**Stated goal**
Format the lines as a numbered list, dropping any blank lines. Begin with the line containing "Click the iTunes" and continue through the line containing "tap(1100, 14)", including both.

-- start Available records --

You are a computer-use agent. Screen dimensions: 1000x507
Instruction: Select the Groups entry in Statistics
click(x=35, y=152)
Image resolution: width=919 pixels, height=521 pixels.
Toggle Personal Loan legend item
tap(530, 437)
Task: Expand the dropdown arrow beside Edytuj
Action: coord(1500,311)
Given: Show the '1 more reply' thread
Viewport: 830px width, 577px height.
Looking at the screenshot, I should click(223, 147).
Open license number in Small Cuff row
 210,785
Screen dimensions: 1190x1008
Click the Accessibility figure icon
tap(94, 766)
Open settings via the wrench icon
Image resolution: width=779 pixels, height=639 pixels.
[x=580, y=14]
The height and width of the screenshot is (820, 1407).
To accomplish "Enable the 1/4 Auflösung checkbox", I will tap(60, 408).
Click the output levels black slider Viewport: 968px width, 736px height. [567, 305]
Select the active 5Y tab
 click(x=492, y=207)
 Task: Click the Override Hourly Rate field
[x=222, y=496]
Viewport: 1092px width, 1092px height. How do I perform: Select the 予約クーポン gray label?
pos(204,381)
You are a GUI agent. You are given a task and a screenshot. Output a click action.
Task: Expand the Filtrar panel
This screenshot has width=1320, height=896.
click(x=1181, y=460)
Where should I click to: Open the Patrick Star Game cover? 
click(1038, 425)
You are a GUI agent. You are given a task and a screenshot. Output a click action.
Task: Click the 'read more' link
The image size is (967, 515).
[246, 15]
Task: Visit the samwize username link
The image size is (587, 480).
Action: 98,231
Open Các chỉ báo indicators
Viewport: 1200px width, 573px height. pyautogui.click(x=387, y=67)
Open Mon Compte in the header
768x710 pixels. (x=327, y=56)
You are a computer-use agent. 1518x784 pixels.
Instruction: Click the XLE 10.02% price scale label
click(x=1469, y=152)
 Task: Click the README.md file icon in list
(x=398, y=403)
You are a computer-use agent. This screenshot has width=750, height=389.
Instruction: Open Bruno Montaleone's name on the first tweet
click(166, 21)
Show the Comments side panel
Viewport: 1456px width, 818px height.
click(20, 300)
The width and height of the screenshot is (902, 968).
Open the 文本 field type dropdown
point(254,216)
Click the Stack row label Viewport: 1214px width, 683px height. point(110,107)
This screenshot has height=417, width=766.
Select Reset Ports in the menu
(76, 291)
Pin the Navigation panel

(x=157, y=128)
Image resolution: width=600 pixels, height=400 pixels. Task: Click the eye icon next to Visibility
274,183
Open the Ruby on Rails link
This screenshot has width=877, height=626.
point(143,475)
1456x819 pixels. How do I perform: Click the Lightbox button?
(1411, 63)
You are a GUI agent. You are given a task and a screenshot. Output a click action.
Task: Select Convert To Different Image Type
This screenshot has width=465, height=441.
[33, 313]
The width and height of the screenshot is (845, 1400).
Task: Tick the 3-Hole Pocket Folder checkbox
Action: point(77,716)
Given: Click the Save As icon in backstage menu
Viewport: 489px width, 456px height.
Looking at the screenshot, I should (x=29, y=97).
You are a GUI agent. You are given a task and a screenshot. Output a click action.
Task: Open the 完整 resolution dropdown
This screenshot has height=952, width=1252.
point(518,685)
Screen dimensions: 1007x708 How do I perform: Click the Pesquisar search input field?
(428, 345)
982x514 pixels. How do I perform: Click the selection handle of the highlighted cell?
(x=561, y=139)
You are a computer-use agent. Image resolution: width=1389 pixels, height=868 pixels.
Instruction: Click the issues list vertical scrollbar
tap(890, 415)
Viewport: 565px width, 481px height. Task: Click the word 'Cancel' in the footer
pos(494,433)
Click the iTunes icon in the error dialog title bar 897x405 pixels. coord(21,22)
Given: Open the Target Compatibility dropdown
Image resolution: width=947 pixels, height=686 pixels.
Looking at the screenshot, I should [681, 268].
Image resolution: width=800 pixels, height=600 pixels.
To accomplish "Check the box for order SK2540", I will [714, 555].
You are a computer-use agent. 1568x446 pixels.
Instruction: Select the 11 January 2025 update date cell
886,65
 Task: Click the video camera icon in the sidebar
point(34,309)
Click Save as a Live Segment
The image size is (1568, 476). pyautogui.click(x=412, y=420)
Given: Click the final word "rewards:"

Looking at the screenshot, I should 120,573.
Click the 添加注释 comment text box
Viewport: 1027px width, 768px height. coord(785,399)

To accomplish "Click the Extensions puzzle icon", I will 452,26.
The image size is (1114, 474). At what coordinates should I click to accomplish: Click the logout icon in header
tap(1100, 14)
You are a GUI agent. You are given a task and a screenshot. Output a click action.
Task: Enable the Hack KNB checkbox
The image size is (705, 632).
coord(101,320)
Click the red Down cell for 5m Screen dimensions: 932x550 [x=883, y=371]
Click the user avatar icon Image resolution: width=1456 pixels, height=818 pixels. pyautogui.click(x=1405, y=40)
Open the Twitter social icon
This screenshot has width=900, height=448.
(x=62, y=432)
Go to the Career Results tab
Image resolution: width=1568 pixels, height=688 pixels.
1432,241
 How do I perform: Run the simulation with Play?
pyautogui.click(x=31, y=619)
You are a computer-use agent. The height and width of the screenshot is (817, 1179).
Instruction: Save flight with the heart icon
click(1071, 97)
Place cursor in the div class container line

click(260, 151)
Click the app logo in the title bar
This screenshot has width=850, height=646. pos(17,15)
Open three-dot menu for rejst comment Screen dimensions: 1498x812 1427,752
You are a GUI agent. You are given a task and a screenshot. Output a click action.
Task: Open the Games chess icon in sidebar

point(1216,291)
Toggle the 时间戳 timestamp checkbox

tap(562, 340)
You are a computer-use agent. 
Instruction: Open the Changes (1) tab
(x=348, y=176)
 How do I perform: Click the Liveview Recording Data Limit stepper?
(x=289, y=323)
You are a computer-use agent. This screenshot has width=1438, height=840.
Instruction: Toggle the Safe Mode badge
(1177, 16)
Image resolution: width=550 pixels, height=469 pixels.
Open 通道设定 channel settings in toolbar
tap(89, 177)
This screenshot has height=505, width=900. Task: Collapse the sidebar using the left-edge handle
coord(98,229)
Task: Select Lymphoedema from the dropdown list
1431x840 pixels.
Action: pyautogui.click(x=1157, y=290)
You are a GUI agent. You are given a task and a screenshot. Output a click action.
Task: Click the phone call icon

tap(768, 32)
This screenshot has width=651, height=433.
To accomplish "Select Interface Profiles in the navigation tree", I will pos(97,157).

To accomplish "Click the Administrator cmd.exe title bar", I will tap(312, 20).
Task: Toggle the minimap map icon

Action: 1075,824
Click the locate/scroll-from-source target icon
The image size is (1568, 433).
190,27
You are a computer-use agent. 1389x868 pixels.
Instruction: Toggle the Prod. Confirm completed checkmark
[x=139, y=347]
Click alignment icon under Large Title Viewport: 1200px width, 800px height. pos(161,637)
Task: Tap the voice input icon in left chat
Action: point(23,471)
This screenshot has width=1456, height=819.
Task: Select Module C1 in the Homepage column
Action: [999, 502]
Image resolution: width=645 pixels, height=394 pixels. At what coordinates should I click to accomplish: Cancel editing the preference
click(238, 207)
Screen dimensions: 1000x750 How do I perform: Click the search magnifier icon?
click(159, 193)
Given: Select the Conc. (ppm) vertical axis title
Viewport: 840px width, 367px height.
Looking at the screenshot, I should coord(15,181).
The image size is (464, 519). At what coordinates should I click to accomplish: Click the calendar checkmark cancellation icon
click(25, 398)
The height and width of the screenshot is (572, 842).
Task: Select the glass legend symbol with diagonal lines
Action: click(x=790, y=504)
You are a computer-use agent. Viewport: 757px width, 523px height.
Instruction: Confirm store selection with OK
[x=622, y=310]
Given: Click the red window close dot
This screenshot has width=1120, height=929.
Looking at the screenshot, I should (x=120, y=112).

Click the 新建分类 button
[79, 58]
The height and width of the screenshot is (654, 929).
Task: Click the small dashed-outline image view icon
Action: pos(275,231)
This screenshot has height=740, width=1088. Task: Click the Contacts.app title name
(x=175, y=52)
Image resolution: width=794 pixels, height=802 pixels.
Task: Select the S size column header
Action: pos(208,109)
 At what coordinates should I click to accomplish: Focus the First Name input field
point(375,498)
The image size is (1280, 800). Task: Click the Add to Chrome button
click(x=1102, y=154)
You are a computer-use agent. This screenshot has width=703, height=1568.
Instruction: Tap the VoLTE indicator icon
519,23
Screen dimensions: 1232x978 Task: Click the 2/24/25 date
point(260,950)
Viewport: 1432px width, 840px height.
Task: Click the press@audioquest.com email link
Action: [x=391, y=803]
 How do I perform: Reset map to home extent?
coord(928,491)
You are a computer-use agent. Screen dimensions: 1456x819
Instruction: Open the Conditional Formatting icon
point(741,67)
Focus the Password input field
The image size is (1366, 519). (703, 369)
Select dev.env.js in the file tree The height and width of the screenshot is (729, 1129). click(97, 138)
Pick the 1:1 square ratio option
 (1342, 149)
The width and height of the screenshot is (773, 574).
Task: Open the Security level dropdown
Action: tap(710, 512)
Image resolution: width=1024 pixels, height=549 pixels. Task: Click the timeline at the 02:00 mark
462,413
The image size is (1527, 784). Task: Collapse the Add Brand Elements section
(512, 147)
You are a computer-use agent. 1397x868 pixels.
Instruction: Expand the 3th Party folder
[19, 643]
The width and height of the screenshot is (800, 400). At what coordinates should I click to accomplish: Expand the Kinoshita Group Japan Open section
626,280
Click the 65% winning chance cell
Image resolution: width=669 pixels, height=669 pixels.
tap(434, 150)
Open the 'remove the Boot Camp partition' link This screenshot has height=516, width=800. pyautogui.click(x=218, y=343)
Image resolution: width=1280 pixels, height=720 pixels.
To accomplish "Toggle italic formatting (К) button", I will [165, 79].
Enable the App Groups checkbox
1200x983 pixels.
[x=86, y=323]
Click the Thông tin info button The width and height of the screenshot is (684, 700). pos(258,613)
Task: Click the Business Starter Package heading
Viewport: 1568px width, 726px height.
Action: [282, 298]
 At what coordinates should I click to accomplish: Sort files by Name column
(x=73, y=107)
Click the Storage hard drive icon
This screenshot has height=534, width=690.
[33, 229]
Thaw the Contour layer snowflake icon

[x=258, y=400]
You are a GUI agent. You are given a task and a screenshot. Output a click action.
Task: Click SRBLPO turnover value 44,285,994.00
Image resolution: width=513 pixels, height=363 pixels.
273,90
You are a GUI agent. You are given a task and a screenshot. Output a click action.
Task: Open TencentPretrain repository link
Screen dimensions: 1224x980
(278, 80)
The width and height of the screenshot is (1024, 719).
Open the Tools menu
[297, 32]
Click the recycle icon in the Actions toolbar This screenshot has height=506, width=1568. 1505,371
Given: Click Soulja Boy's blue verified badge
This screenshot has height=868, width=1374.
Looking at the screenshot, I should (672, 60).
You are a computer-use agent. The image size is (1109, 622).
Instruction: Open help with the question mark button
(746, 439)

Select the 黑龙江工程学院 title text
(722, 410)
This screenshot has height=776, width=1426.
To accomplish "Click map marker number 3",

-- end Available records --

**Complete answer**
1. Click the iTunes icon in the error dialog title bar 897x405 pixels. coord(21,22)
2. Given: Open the Target Compatibility dropdown
3. Image resolution: width=947 pixels, height=686 pixels.
4. Looking at the screenshot, I should [681, 268].
5. Image resolution: width=800 pixels, height=600 pixels.
6. To accomplish "Check the box for order SK2540", I will [714, 555].
7. You are a computer-use agent. 1568x446 pixels.
8. Instruction: Select the 11 January 2025 update date cell
9. 886,65
10.  Task: Click the video camera icon in the sidebar
11. point(34,309)
12. Click Save as a Live Segment
13. The image size is (1568, 476). pyautogui.click(x=412, y=420)
14. Given: Click the final word "rewards:"
15. Looking at the screenshot, I should 120,573.
16. Click the 添加注释 comment text box
17. Viewport: 1027px width, 768px height. coord(785,399)
18. To accomplish "Click the Extensions puzzle icon", I will 452,26.
19. The image size is (1114, 474). At what coordinates should I click to accomplish: Click the logout icon in header
20. tap(1100, 14)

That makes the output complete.